● DIRECTIONS: Please copy out the lines in the entries that contain "computer".

[DATA TO PROCESS — start]

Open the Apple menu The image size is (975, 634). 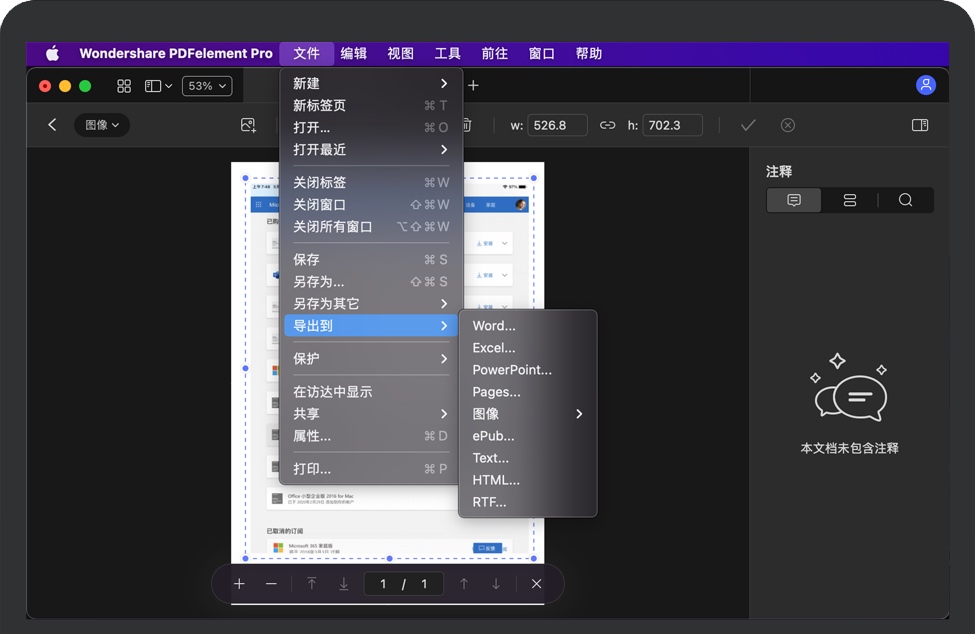[52, 54]
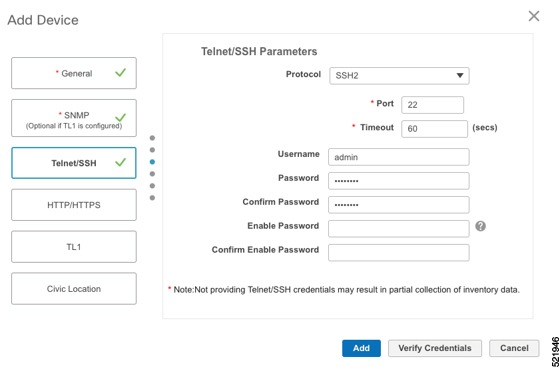
Task: Open the Civic Location tab
Action: click(x=74, y=289)
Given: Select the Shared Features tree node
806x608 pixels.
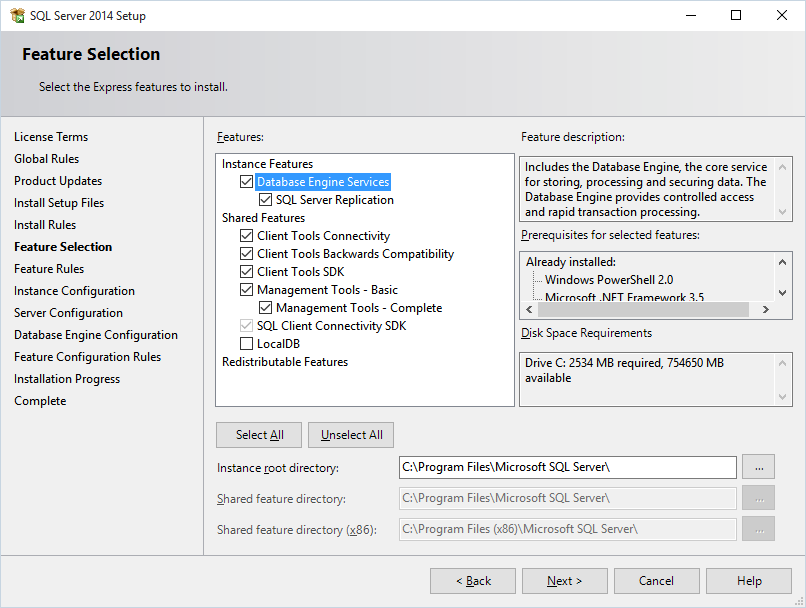Looking at the screenshot, I should [263, 218].
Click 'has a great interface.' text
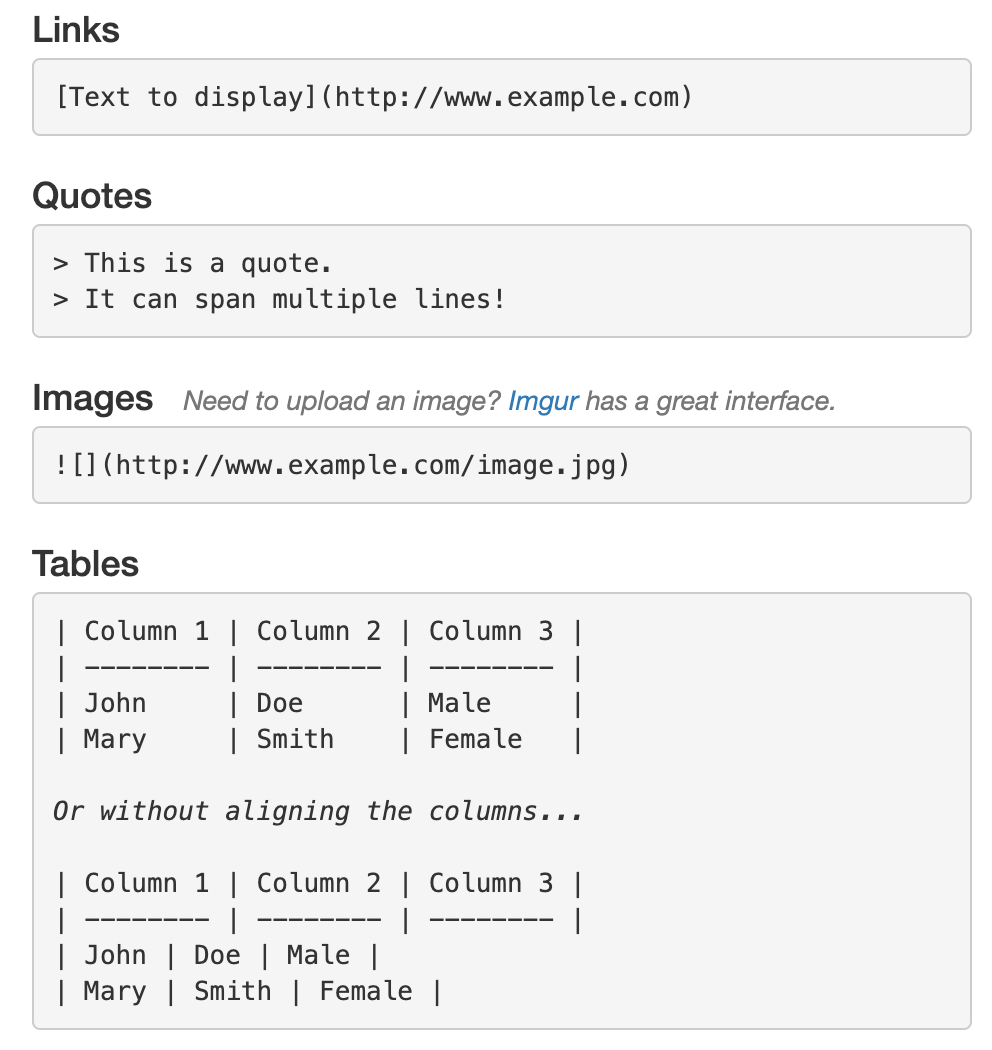Viewport: 992px width, 1050px height. click(x=710, y=401)
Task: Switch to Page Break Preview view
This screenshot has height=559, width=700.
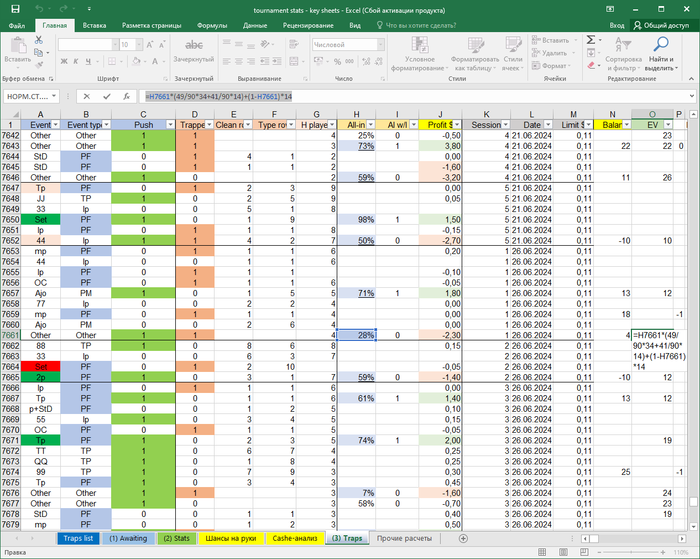Action: tap(585, 553)
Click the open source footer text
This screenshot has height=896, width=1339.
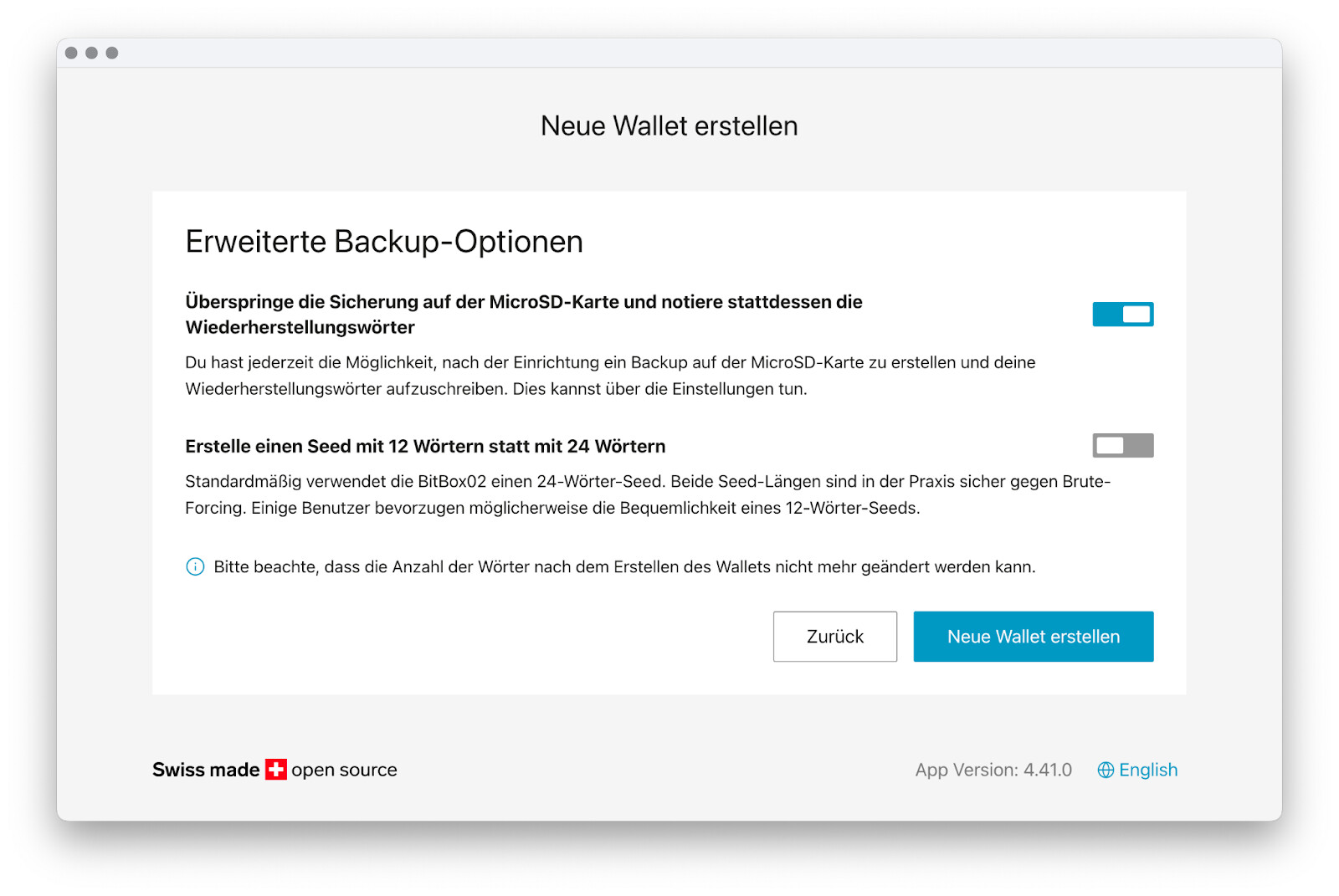pyautogui.click(x=344, y=770)

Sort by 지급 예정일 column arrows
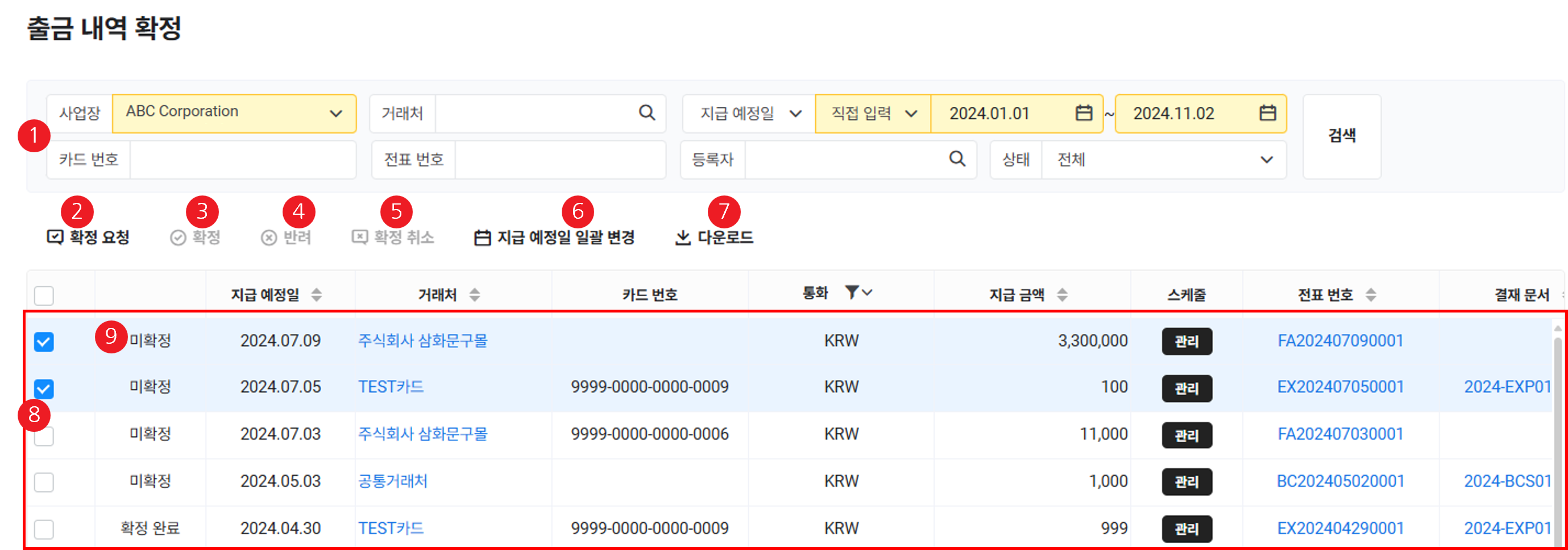coord(317,295)
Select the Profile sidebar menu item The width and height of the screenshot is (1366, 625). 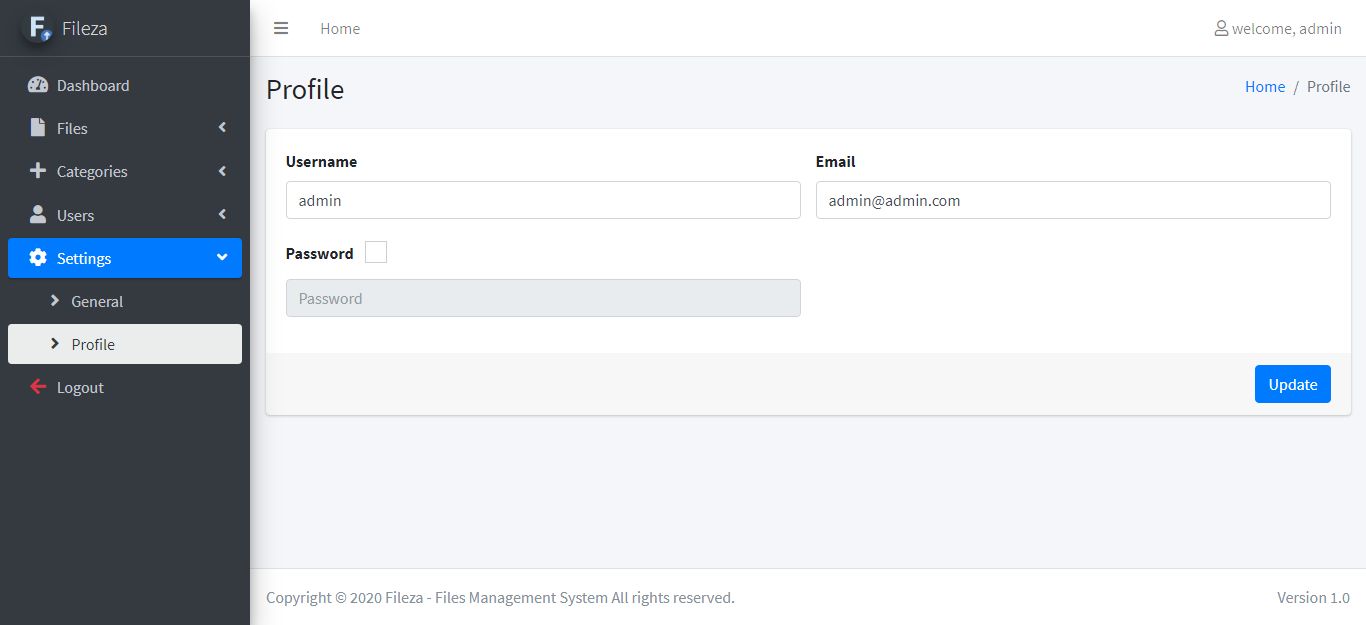click(x=93, y=344)
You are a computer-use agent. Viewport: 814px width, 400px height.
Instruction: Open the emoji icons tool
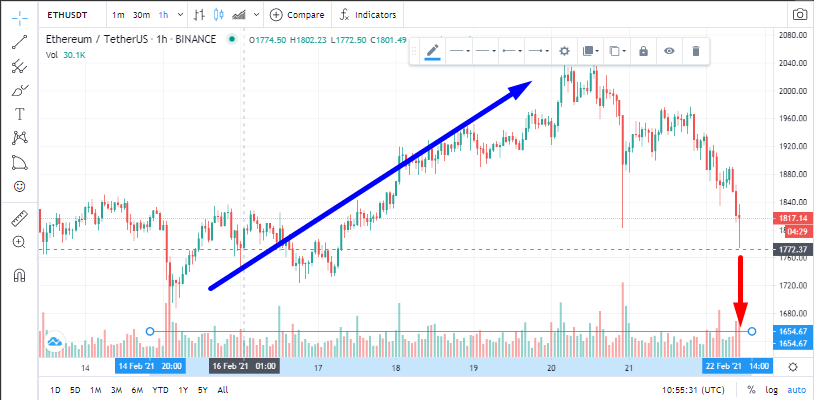20,186
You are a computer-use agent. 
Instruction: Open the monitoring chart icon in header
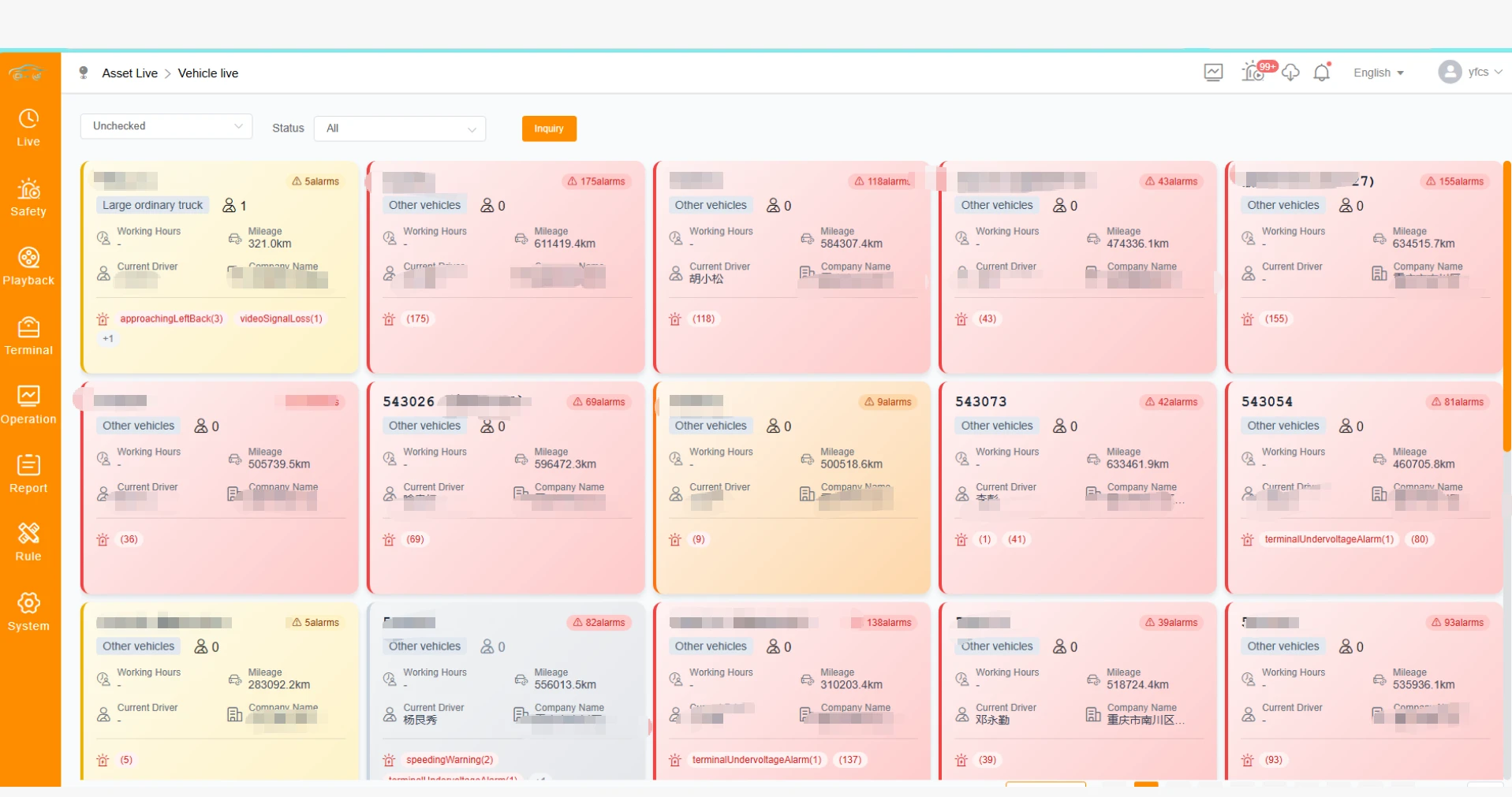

[DATA TO PROCESS — finish]

● EXERCISE ANSWER:
You are a computer-use agent. Viewport: 814px width, 400px height.
You are a computer-use agent. 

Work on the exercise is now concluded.